● WORK TO COMPLETE: Copy the stretch of the records from the line containing "You are a computer-use agent. 726x396 pixels." through the line containing "click(163, 373)", leaving every line unchanged.

[Target position records]
* Start *

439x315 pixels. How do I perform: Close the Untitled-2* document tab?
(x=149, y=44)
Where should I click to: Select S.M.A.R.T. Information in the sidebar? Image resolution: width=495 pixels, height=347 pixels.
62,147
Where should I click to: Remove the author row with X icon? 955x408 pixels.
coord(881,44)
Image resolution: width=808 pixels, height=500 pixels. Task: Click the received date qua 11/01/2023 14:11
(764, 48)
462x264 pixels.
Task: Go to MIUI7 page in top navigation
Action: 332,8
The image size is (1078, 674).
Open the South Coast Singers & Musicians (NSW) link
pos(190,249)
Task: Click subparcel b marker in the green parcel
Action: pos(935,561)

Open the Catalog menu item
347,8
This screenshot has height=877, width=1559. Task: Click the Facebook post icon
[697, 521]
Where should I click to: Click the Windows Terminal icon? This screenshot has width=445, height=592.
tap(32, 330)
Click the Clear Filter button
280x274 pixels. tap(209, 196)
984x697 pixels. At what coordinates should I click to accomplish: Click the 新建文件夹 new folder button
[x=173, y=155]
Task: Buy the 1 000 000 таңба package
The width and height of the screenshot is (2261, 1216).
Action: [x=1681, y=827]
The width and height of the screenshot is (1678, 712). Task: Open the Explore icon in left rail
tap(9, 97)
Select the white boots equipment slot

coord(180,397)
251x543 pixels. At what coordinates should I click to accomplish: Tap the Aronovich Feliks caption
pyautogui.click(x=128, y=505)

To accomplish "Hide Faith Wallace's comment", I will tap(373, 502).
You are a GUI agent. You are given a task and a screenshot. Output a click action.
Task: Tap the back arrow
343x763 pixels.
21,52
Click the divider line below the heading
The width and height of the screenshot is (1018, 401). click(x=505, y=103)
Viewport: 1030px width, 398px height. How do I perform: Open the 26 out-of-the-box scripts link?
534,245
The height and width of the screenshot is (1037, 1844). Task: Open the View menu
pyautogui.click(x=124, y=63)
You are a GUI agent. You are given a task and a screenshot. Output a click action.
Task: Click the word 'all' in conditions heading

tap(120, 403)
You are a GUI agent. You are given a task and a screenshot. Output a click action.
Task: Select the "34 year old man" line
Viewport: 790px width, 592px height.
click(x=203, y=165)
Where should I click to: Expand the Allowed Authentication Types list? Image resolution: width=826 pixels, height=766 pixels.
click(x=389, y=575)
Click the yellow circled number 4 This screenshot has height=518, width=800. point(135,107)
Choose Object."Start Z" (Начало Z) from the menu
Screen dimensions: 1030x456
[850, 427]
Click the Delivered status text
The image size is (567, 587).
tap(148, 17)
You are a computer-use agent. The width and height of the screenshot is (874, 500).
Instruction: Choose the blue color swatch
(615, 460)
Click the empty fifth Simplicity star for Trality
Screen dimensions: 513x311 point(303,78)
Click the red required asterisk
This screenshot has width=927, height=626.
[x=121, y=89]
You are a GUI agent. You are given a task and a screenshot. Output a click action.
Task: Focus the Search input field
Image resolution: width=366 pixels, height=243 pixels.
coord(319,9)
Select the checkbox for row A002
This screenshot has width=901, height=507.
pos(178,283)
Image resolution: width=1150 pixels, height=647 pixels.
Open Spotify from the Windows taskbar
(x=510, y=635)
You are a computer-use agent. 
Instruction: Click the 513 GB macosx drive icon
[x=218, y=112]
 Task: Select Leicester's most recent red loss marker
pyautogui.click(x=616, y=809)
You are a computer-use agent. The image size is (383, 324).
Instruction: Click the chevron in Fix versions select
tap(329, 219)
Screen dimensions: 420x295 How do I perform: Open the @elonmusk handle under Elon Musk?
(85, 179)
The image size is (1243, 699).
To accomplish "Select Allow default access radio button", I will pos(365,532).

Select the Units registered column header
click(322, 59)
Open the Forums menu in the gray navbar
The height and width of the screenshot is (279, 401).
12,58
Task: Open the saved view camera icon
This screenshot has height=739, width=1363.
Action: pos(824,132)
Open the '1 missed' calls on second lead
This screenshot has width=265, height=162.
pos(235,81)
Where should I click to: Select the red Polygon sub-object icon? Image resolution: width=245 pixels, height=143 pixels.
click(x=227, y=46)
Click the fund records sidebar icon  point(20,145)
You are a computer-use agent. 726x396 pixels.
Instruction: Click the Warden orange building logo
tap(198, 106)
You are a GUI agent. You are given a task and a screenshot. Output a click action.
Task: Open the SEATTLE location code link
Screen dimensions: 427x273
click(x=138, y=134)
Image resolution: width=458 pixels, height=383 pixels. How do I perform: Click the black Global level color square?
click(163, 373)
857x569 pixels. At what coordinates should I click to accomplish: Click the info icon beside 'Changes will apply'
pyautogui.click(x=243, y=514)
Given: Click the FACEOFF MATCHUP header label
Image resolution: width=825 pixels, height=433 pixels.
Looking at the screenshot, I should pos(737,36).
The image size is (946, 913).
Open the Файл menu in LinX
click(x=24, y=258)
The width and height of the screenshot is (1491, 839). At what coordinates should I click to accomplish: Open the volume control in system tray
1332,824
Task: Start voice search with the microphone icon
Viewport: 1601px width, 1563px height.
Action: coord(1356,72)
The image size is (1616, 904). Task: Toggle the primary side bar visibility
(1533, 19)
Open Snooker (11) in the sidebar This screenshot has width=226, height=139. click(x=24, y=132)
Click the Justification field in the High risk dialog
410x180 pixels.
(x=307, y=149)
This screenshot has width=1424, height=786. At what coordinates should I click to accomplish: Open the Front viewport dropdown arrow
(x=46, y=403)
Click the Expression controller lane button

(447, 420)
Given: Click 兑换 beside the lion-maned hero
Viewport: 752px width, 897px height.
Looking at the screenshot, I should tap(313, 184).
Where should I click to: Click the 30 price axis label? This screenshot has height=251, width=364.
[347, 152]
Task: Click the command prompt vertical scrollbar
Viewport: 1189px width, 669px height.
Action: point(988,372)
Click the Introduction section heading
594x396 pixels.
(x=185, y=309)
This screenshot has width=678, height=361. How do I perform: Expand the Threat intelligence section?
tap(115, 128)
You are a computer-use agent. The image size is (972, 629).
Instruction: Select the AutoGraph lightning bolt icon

* End *

● TASK ANSWER:
You are a computer-use agent. 726x396 pixels.
Instruction: Click the Warden orange building logo
tap(198, 106)
You are a GUI agent. You are given a task and a screenshot. Output a click action.
Task: Open the SEATTLE location code link
Screen dimensions: 427x273
click(x=138, y=134)
Image resolution: width=458 pixels, height=383 pixels. How do I perform: Click the black Global level color square?
click(163, 373)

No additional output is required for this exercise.